▸ WHAT YOU NEED TO DO
Transcribe exactly every line from the one with "Open the BootLoader UART dropdown" to the last line of the listing below, including both.

▸ RECORDED INFORMATION
──────
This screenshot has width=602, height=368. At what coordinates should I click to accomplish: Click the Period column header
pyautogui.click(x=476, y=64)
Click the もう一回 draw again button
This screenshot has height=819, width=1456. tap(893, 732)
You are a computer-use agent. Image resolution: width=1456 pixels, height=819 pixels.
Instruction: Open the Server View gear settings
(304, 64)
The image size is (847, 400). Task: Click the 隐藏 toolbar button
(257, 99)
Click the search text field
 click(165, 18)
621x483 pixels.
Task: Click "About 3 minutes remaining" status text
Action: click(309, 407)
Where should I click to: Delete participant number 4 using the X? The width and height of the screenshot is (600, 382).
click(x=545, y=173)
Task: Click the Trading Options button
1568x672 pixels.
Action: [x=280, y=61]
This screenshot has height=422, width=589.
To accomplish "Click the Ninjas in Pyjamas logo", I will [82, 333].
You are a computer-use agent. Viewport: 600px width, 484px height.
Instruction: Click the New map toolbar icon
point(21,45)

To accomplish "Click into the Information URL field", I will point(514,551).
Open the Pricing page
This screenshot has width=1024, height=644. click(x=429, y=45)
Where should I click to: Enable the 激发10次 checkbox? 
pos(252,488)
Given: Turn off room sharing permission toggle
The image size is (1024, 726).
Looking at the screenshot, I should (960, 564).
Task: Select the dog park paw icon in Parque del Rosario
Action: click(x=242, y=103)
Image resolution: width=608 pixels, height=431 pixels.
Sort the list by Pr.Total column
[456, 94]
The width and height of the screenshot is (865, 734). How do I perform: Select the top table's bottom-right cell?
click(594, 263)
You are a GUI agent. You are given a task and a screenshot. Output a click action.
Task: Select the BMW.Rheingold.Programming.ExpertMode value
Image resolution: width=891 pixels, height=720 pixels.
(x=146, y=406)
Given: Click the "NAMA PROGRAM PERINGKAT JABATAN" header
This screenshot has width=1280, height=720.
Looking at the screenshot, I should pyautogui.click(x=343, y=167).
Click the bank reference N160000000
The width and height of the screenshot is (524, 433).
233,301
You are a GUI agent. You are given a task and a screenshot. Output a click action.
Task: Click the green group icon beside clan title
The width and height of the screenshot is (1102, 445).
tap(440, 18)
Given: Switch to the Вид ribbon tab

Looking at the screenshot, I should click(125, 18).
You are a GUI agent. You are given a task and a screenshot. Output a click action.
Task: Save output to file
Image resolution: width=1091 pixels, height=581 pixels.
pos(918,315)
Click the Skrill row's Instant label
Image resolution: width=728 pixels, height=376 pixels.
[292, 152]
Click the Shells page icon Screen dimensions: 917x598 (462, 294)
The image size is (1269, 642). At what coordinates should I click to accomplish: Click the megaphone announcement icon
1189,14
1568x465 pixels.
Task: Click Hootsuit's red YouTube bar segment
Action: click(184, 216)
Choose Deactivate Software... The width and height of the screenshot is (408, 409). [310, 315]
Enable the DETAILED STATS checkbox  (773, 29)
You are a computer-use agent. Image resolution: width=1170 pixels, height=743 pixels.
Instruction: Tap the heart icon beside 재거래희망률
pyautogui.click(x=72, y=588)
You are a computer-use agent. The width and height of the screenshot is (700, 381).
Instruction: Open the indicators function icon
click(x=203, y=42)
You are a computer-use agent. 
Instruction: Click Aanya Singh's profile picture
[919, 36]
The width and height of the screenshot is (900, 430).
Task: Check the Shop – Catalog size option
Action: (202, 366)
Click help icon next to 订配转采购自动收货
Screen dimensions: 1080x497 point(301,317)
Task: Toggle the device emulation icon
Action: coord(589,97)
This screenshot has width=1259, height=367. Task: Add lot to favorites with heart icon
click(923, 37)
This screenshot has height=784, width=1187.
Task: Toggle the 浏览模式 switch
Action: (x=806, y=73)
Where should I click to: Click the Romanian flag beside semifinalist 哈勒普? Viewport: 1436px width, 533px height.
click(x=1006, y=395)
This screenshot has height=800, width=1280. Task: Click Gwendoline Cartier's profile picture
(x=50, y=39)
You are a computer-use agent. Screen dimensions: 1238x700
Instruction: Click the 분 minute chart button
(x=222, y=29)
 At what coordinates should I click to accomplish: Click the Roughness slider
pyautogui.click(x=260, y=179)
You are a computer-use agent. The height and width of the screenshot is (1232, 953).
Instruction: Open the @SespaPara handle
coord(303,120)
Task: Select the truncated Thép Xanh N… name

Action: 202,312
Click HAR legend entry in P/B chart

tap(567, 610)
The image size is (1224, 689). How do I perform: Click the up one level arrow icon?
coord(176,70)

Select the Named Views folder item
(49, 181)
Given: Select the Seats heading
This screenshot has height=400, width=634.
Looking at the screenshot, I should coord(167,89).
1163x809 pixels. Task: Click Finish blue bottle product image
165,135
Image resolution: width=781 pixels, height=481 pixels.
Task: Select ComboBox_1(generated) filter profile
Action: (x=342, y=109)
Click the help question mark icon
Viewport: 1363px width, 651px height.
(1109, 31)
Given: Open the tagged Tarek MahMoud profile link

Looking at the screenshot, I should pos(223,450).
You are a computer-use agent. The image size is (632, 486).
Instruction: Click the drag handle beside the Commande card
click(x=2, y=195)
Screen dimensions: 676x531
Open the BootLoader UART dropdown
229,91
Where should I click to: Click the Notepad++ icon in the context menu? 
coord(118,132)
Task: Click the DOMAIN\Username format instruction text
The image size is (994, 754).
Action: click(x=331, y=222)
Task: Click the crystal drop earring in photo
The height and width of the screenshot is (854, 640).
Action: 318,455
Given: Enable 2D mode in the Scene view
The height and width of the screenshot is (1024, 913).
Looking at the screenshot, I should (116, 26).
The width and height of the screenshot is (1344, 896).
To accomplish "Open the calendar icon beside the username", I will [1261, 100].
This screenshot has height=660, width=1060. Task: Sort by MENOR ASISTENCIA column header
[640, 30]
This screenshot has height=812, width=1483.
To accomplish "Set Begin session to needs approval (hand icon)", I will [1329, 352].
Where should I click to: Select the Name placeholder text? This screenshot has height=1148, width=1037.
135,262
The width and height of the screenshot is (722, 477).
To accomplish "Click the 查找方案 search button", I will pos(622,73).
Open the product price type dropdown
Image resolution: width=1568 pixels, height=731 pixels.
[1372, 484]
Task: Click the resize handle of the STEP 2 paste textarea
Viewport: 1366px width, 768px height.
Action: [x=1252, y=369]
──────
▸ WORKED SOLUTION
Open the BootLoader UART dropdown
229,91
Where should I click to: Click the Notepad++ icon in the context menu? 
coord(118,132)
Task: Click the DOMAIN\Username format instruction text
The image size is (994, 754).
Action: click(x=331, y=222)
Task: Click the crystal drop earring in photo
The height and width of the screenshot is (854, 640).
Action: 318,455
Given: Enable 2D mode in the Scene view
The height and width of the screenshot is (1024, 913).
Looking at the screenshot, I should (116, 26).
The width and height of the screenshot is (1344, 896).
To accomplish "Open the calendar icon beside the username", I will [1261, 100].
This screenshot has height=660, width=1060. Task: Sort by MENOR ASISTENCIA column header
[640, 30]
This screenshot has height=812, width=1483.
To accomplish "Set Begin session to needs approval (hand icon)", I will [1329, 352].
Where should I click to: Select the Name placeholder text? This screenshot has height=1148, width=1037.
135,262
The width and height of the screenshot is (722, 477).
To accomplish "Click the 查找方案 search button", I will pos(622,73).
Open the product price type dropdown
Image resolution: width=1568 pixels, height=731 pixels.
[1372, 484]
Task: Click the resize handle of the STEP 2 paste textarea
Viewport: 1366px width, 768px height.
Action: [x=1252, y=369]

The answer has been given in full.